All the generations of monks are linked to each other. And we are the present-day link. Everything that monks did in one era – the stories of the desert fathers, the clearing of the wilderness of Cîteaux, the epic journey of de L’Estrange – all this is reformulated and rediscovered in every generation, so that it may be clearly seen that their works were done in God.
Every age contains all ages. Every monk was seen and comprehended by the first desert father. Benedict and Cassian were responsible for one another: Cassian for Benedict’s future, Benedict for Cassian’s past. Each monk is thus responsible for all monks, for each monk resembles Anthony in his solitude and de Rancé in his austerity and Pachomius in his community life. Nothing that happened to them is lost; it has eternal life in us, as long as we live the truth of our tradition.

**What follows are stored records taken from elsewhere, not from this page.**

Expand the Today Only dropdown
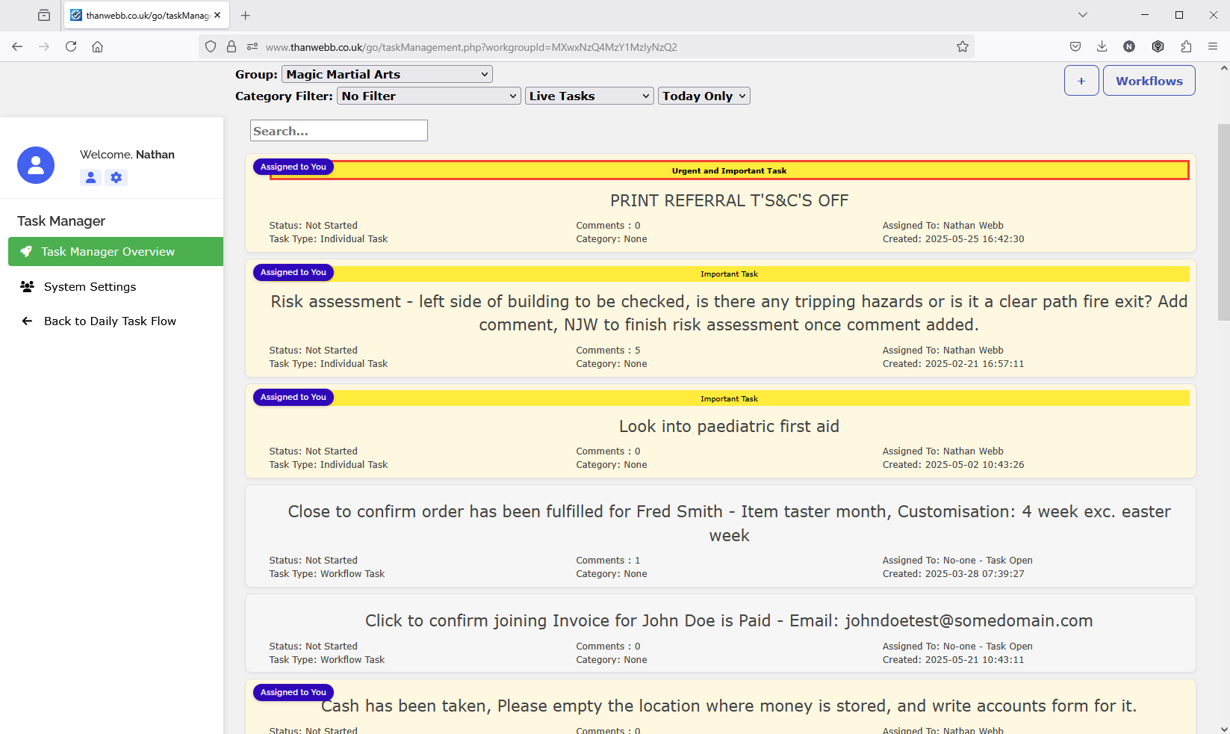Image resolution: width=1230 pixels, height=734 pixels. 703,96
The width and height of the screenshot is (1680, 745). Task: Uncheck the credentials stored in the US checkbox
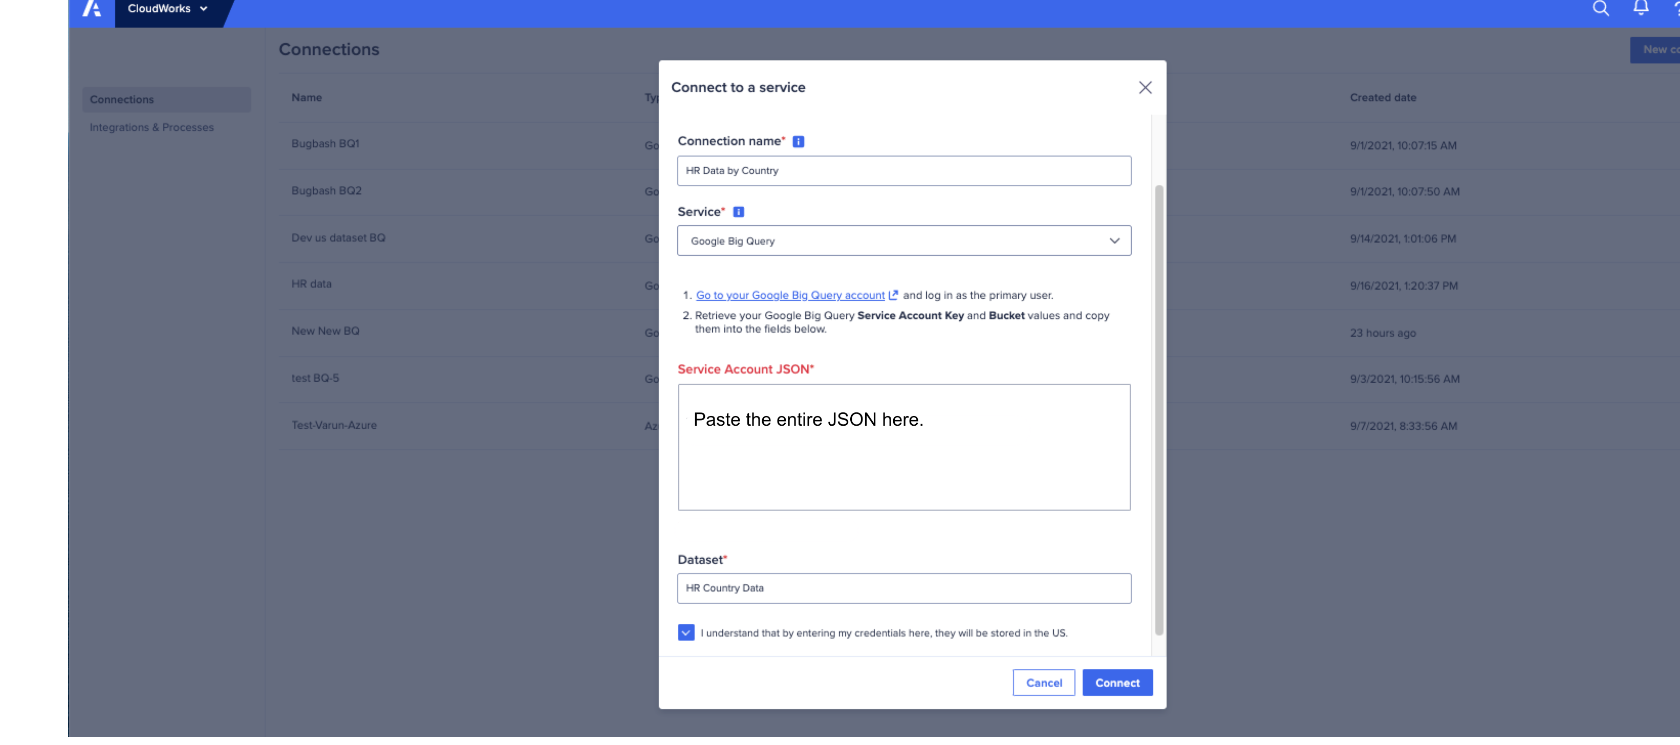(685, 632)
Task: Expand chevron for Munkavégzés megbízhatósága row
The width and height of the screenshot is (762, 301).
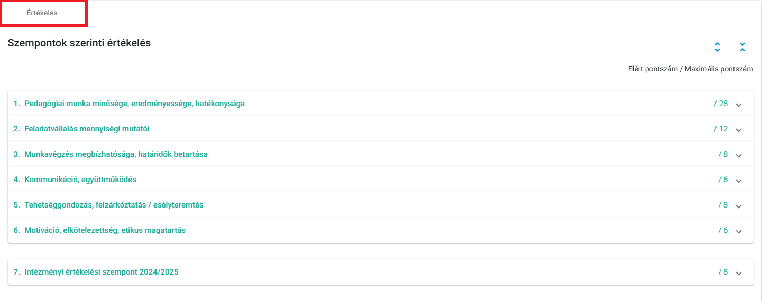Action: (739, 155)
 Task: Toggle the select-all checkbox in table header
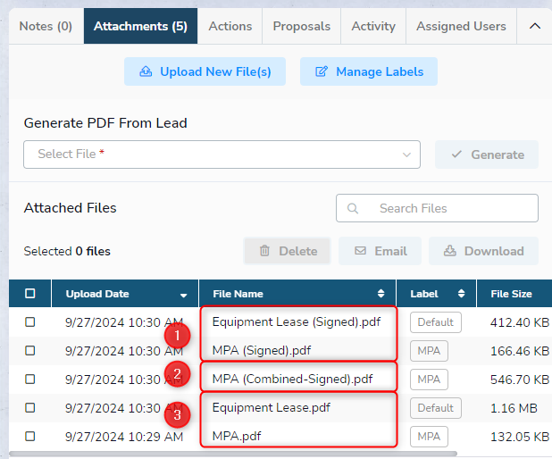pyautogui.click(x=30, y=294)
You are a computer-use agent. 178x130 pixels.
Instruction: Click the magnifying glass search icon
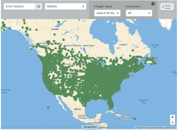click(x=38, y=7)
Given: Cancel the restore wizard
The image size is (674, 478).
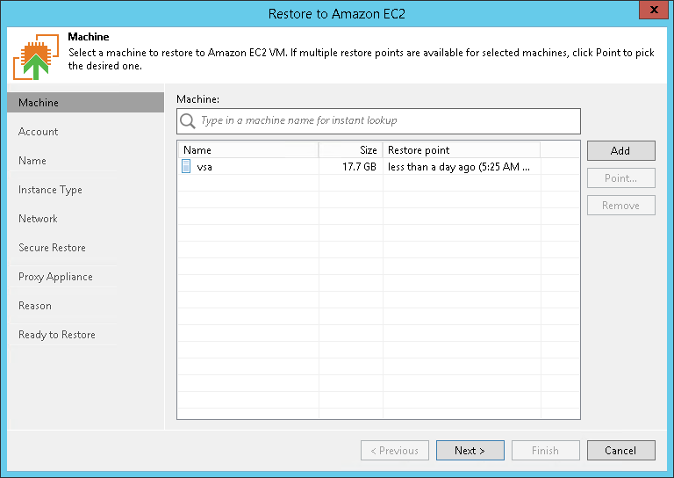Looking at the screenshot, I should click(620, 451).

All these characters are our contemporaries, because we are all in Christ, who is risen from time and space. Their struggles are our struggles. Their search for God contains ours. They show that the monk’s road to God is lit up by the truth of our tradition. Our Suscipe, “Receive me, O Lord”, links us to a timeless God and to all those who have pronounced the same words in this world of time.
For we are responsible for a vocation we have not invented, for glorifying the Lord as only monks can. Together with the monks of all times, let us praise his name and live the truth, so that our works may be clearly seen as done in God.